#### SHORT TASK 1:
Could you lay out the records between the lines holding "Screen dimensions: 800x477" and "(x=123, y=549)", inclusive, as a Markdown table with a No. column for the row number and a Record line column for the line, skipping any blank lines?

#### SELECTED EXTRACT:
/---
Luke DeCock

DeCock: Pirates used to make ACC teams pay for playing like this

East Carolina's Adonis Armstrong (3) intercepts a pass intended for Virginia Tech's Demitri Knowles (80) in the second quarter on Saturday, September 14, 2013 at Dowdy-Ficklen stadium in Greenville, N.C.
East Carolina's Adonis Armstrong (3) intercepts a pass intended for Virginia Tech's Demitri Knowles (80) in the second quarter on Saturday, September 14, 2013 at Dowdy-Ficklen stadium in Greenville, N.C.

The names and faces change and coaches come and go and old Dowdy-Ficklen gets bigger and louder, but some things never change for the ACC teams that come here looking for an easy nonconference win.

Virginia Tech escaped this purple-clad viper pit Saturday only through the grace of an East Carolina team unwilling to accept the parade of gifts, second chances and freebies the Hokies sent the Pirates’ way.

That’s changed: Give East Carolina that many chances and the Pirates used to send opponents home suitably chastened.

For East Carolina to be the program it wants to be – and was for a long time – this was a game it had to win, against a Virginia Tech team ticketed for mediocrity, a stout defense the last pillar of Beamer Ball still standing. To get this close and not finish the job, falling 15-10, should be considered unacceptable given East Carolina’s giant-killing tradition.
\---
#### SHORT TASK 2:
Could you reproduce, word for word, the part of the East Carolina–Virginia Tech column between "Virginia Tech escaped" and "home suitably chastened.", inclusive?

#### MATERIAL SHOWN:
/---
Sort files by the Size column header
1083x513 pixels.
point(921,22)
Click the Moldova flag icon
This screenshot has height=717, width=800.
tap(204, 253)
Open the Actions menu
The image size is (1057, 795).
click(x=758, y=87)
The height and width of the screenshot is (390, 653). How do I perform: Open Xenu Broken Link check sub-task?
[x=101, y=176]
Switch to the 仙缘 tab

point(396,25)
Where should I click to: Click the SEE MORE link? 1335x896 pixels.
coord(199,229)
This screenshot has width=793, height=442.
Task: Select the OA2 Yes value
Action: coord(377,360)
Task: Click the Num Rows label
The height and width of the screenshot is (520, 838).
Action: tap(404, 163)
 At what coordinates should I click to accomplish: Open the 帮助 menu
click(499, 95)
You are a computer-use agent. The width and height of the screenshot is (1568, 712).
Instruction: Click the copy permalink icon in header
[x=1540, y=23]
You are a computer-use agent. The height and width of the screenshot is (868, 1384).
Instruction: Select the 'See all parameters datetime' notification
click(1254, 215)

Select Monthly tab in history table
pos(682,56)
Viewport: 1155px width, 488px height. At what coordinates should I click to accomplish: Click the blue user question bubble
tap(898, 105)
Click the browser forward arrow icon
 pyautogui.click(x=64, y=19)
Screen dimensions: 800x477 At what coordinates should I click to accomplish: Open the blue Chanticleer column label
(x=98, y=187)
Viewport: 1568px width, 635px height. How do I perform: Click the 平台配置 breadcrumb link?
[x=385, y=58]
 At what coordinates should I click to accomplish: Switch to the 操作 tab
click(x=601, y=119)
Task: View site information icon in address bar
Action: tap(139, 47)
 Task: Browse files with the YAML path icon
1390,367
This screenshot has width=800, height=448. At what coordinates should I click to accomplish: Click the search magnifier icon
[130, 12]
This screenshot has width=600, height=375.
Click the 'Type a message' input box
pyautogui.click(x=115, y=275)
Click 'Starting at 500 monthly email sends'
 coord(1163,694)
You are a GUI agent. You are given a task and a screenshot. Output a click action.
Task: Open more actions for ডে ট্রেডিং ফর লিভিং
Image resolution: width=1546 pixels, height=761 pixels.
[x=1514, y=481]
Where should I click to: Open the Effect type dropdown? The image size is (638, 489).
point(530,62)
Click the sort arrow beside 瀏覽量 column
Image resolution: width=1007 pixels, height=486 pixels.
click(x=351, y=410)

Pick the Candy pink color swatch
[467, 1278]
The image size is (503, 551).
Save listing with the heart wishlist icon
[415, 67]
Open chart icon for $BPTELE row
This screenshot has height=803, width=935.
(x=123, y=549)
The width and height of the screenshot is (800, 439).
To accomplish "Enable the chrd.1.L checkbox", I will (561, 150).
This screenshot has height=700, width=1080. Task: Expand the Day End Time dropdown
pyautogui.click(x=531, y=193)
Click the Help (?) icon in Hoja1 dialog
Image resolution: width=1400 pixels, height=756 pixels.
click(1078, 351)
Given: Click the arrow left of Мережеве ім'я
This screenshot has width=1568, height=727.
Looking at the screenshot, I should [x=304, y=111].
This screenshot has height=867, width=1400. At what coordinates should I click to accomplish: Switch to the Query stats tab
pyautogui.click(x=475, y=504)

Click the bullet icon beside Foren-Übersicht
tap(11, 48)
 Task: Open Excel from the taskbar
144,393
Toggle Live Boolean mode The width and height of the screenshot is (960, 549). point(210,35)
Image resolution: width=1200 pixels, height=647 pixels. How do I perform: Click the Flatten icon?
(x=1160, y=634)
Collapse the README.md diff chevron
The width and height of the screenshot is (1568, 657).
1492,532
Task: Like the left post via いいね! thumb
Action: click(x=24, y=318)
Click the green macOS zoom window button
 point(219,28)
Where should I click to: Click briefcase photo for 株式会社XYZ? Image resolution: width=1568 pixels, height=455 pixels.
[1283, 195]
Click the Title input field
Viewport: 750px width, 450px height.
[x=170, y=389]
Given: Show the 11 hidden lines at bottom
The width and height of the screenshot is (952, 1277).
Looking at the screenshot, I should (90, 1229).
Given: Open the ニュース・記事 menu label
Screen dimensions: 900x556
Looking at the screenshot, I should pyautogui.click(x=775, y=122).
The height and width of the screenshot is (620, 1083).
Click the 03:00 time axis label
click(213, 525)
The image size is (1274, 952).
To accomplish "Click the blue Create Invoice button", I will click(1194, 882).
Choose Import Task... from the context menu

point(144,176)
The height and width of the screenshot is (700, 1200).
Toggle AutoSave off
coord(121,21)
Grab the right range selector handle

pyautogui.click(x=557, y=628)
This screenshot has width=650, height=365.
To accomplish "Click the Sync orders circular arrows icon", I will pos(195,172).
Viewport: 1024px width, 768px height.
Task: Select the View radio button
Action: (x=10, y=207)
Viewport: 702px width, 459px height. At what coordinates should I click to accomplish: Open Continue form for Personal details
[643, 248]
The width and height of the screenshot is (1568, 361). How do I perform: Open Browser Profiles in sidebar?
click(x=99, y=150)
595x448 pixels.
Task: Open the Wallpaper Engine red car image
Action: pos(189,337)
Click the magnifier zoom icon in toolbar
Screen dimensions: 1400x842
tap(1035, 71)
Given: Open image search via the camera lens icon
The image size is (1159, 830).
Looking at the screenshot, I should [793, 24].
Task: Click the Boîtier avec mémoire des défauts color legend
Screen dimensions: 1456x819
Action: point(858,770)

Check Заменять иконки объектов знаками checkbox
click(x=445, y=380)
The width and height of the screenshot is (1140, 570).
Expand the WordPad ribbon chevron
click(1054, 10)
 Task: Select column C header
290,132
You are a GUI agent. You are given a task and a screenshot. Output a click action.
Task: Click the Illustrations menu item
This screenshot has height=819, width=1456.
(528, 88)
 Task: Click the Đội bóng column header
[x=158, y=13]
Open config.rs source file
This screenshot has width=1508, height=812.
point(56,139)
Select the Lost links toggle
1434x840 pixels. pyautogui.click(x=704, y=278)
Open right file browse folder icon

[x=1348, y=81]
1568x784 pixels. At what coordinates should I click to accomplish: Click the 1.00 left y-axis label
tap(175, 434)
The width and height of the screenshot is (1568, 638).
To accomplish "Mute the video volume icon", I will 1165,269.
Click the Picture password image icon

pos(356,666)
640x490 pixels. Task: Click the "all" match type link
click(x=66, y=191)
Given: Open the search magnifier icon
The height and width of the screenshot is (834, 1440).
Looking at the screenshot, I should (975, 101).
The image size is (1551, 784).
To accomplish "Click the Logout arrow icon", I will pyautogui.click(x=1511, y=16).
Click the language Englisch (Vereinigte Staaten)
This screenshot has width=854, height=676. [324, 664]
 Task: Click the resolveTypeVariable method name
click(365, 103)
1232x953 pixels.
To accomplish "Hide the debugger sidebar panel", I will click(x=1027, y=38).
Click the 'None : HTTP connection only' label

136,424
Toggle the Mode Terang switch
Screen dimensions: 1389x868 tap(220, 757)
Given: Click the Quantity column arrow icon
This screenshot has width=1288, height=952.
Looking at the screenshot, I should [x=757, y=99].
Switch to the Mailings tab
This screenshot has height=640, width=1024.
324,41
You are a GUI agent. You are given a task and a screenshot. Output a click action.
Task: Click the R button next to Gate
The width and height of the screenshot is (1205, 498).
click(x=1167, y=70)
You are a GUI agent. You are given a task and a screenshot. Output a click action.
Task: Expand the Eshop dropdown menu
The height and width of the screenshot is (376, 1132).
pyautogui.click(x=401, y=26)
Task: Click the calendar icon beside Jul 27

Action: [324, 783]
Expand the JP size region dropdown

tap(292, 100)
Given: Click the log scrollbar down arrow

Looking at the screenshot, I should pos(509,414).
\---
#### EXERCISE ANSWER 1:
| No. | Record line |
|---|---|
| 1 | Screen dimensions: 800x477 At what coordinates should I click to accomplish: Open the blue Chanticleer column label |
| 2 | (x=98, y=187) |
| 3 | Viewport: 1568px width, 635px height. How do I perform: Click the 平台配置 breadcrumb link? |
| 4 | [x=385, y=58] |
| 5 |  At what coordinates should I click to accomplish: Switch to the 操作 tab |
| 6 | click(x=601, y=119) |
| 7 | Task: View site information icon in address bar |
| 8 | Action: tap(139, 47) |
| 9 |  Task: Browse files with the YAML path icon |
| 10 | 1390,367 |
| 11 | This screenshot has width=800, height=448. At what coordinates should I click to accomplish: Click the search magnifier icon |
| 12 | [130, 12] |
| 13 | This screenshot has width=600, height=375. |
| 14 | Click the 'Type a message' input box |
| 15 | pyautogui.click(x=115, y=275) |
| 16 | Click 'Starting at 500 monthly email sends' |
| 17 |  coord(1163,694) |
| 18 | You are a GUI agent. You are given a task and a screenshot. Output a click action. |
| 19 | Task: Open more actions for ডে ট্রেডিং ফর লিভিং |
| 20 | Image resolution: width=1546 pixels, height=761 pixels. |
| 21 | [x=1514, y=481] |
| 22 | Where should I click to: Open the Effect type dropdown? The image size is (638, 489). |
| 23 | point(530,62) |
| 24 | Click the sort arrow beside 瀏覽量 column |
| 25 | Image resolution: width=1007 pixels, height=486 pixels. |
| 26 | click(x=351, y=410) |
| 27 | Pick the Candy pink color swatch |
| 28 | [467, 1278] |
| 29 | The image size is (503, 551). |
| 30 | Save listing with the heart wishlist icon |
| 31 | [415, 67] |
| 32 | Open chart icon for $BPTELE row |
| 33 | This screenshot has height=803, width=935. |
| 34 | (x=123, y=549) |

#### EXERCISE ANSWER 2:
Virginia Tech escaped this purple-clad viper pit Saturday only through the grace of an East Carolina team unwilling to accept the parade of gifts, second chances and freebies the Hokies sent the Pirates’ way.

That’s changed: Give East Carolina that many chances and the Pirates used to send opponents home suitably chastened.